No contenta con el discurso de su novio, ella prosiguió:

—Los ideales mejor intencionados se vuelven oscuros cuando alcanzan el poder.

Aquello fue demasiado. Trató de silenciar la carcajada con la mano, pero lo único que consiguió fue emitir un grito ahogado. Se volvió hacia el lado opuesto de la tienda, pero pudo oír a su espalda el golpe furioso del libro contra la repisa y los pasos alejándose. Esperó unos segundos para darles tiempo a salir y se dirigió hacia la calle. No tenía ningún sentido seguir allí. Estaba a punto de alcanzar la acera cuando la vio: una delicada lámpara Tiffany cubierta de telarañas languidecía sobre el pie de una máquina de coser. Se detuvo un instante paralizada, sin poder creer en su suerte. Dio unos pasos sigilosos mientras miraba hacia los lados, como si temiera que alguien emergiera de entre las sombras y se le adelantara. Una etiqueta colgaba del pie, pero el precio se había borrado, como si hubiera pasado allí mucho tiempo. No pensaba regatear (esa práctica estaba bien cuando viajaba a países del tercer mundo; hacerlo allí, era de miserables), pero esperaba sacar un buen precio por ella. La cogió y avanzó hacia el fondo del local.
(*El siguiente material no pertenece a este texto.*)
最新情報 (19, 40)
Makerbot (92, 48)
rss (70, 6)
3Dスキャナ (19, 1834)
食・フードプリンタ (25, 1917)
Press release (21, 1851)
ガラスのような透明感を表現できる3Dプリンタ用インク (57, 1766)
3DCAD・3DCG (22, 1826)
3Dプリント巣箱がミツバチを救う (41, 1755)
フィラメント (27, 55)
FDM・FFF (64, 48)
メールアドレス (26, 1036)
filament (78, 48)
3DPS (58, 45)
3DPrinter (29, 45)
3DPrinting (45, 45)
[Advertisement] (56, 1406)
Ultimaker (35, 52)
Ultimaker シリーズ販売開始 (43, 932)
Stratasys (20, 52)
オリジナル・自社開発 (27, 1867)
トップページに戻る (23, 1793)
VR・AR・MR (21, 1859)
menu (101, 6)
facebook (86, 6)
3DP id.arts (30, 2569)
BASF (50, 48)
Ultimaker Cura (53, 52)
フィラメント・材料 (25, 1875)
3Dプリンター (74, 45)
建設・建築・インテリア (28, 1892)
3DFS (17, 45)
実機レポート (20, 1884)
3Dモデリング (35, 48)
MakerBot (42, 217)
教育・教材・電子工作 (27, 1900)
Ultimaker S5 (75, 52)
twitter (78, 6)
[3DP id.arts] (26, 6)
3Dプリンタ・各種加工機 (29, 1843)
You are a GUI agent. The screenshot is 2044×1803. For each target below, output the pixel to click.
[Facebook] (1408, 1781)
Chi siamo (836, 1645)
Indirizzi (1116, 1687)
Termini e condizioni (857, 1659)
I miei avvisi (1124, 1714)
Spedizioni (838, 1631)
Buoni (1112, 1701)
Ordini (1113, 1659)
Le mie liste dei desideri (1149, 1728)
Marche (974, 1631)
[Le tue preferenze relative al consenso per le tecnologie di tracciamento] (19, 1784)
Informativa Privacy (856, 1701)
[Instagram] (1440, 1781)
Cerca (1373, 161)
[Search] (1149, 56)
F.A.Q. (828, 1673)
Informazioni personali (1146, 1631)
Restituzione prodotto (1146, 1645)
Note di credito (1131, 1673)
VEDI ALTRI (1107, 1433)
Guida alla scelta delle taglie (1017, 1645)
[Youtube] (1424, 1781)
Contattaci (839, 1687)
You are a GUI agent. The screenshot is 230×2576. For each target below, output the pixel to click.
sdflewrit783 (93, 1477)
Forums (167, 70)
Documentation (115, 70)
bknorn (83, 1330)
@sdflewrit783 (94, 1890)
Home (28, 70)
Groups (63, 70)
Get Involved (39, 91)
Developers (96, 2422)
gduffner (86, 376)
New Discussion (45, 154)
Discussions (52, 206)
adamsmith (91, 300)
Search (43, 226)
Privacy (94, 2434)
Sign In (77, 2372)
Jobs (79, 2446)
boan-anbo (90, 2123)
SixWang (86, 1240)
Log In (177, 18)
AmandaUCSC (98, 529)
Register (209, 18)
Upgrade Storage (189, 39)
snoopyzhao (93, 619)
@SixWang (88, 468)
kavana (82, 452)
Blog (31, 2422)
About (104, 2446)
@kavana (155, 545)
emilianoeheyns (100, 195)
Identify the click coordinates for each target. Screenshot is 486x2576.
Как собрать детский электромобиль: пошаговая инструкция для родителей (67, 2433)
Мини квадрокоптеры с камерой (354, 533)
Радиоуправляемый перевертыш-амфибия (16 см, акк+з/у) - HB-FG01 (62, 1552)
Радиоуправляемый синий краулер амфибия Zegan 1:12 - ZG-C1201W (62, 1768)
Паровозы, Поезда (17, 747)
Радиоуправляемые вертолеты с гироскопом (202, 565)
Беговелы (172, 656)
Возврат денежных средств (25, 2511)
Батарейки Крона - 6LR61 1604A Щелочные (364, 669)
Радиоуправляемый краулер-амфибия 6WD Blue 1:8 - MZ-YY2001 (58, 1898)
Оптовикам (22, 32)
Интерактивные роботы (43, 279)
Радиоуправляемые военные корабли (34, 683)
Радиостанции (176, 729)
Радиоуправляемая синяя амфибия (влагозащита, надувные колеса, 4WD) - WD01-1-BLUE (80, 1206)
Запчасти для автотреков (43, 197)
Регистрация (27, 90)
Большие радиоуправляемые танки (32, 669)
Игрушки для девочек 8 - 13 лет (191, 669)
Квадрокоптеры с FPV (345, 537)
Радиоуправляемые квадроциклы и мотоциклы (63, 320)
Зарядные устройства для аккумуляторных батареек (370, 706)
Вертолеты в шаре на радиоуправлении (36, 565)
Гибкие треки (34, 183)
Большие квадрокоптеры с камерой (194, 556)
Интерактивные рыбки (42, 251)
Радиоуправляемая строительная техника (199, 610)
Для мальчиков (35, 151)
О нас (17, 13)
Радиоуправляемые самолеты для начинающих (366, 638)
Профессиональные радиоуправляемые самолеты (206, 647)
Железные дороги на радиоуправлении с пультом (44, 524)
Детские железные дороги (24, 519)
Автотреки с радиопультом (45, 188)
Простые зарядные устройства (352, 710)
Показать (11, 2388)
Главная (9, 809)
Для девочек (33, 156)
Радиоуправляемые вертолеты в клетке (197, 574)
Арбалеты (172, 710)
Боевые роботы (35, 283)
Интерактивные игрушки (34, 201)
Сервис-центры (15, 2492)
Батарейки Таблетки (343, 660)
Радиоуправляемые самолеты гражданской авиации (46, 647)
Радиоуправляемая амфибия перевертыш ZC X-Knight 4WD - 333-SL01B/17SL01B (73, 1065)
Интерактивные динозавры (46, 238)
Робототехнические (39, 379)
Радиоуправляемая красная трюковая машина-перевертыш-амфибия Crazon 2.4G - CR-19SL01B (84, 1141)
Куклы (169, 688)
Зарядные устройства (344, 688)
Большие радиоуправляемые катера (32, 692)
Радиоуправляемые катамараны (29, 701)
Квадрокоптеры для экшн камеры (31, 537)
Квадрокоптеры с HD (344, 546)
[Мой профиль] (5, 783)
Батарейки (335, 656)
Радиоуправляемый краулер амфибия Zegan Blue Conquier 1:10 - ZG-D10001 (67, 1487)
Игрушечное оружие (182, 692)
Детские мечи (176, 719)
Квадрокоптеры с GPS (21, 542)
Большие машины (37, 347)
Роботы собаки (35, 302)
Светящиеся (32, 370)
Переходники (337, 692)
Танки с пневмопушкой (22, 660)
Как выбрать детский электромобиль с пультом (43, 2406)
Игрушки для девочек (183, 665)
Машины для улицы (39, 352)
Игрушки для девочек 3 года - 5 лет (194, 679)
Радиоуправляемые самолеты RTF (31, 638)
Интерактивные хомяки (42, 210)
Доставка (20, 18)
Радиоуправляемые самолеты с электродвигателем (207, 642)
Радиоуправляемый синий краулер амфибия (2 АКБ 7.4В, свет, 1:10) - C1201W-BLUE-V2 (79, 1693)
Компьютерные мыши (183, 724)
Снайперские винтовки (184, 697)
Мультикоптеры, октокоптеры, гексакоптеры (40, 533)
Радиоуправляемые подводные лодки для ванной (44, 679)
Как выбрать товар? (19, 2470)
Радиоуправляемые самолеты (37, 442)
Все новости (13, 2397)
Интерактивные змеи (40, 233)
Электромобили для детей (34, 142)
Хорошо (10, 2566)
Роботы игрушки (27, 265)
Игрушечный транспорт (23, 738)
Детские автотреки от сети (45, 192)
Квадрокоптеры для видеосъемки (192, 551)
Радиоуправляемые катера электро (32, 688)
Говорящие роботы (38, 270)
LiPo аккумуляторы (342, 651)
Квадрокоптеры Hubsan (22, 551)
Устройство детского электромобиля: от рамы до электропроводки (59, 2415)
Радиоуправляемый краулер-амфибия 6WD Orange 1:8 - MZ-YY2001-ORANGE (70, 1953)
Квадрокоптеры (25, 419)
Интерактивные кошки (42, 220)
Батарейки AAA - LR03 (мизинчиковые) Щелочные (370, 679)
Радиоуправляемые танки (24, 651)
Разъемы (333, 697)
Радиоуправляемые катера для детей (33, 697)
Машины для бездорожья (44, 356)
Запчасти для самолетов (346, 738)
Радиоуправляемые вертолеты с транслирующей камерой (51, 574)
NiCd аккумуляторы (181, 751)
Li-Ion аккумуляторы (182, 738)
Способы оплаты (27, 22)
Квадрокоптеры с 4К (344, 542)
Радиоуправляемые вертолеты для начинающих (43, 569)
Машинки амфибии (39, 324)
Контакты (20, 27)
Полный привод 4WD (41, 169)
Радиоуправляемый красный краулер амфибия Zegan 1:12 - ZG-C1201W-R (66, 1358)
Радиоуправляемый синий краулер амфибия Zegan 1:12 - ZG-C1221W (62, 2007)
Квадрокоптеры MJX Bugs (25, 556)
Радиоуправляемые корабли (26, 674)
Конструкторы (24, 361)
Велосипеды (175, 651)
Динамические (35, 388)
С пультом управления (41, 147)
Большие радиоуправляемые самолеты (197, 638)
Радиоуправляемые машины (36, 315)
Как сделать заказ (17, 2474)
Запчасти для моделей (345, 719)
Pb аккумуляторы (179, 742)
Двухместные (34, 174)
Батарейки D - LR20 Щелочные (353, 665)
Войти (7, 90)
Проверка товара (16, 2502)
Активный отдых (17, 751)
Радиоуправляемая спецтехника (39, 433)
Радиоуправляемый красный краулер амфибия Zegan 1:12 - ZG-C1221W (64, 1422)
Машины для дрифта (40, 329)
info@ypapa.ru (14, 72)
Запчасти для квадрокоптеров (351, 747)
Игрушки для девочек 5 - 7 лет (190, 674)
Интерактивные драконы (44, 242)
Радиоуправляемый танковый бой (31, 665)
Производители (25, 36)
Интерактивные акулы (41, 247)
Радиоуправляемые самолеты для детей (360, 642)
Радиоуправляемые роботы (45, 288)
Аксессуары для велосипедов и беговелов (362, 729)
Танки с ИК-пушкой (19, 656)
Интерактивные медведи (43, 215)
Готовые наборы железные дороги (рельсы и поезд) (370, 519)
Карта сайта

Atravesó el pasillo donde segundos atrás se encontraba la pareja. Siguiendo una pared cubierta por espeluznantes pinturas de animales se encontró con un nuevo pasadizo del que partían infinidad de recovecos, todos abarrotados de trastos iguales a los que había dejado atrás.

—¡Hola!

Dirigió el saludo hacia el fondo del almacén, pero en su voz sonó como una pregunta. No estaba acostumbrada al silencio en la ciudad, a la ausencia de cuerpos que chocan en el deambular invidente que provoca el móvil, a que los coches no lanzaran sus quejidos molestos. No vio a nadie en el corredor cuyo final era imposible distinguir, pero tenía la sensación de no estar sola. Era como si el sonido hubiera rebotado contra cuerpos anómalos, seres que hubieran adoptado la forma de escritorios y alacenas, de maletas destartaladas y jofainas rotas.

La lámpara pesaba demasiado, así que la apoyó sobre una mesita de noche, probablemente devorada por la polilla. Quería buscar al encargado para comprar la lámpara y volver a casa, pero de pronto se sintió irremediablemente cansada. Vio una butaca de tapizado verde y decidió sentarse unos instantes. Sin saber cómo, se quedó dormida.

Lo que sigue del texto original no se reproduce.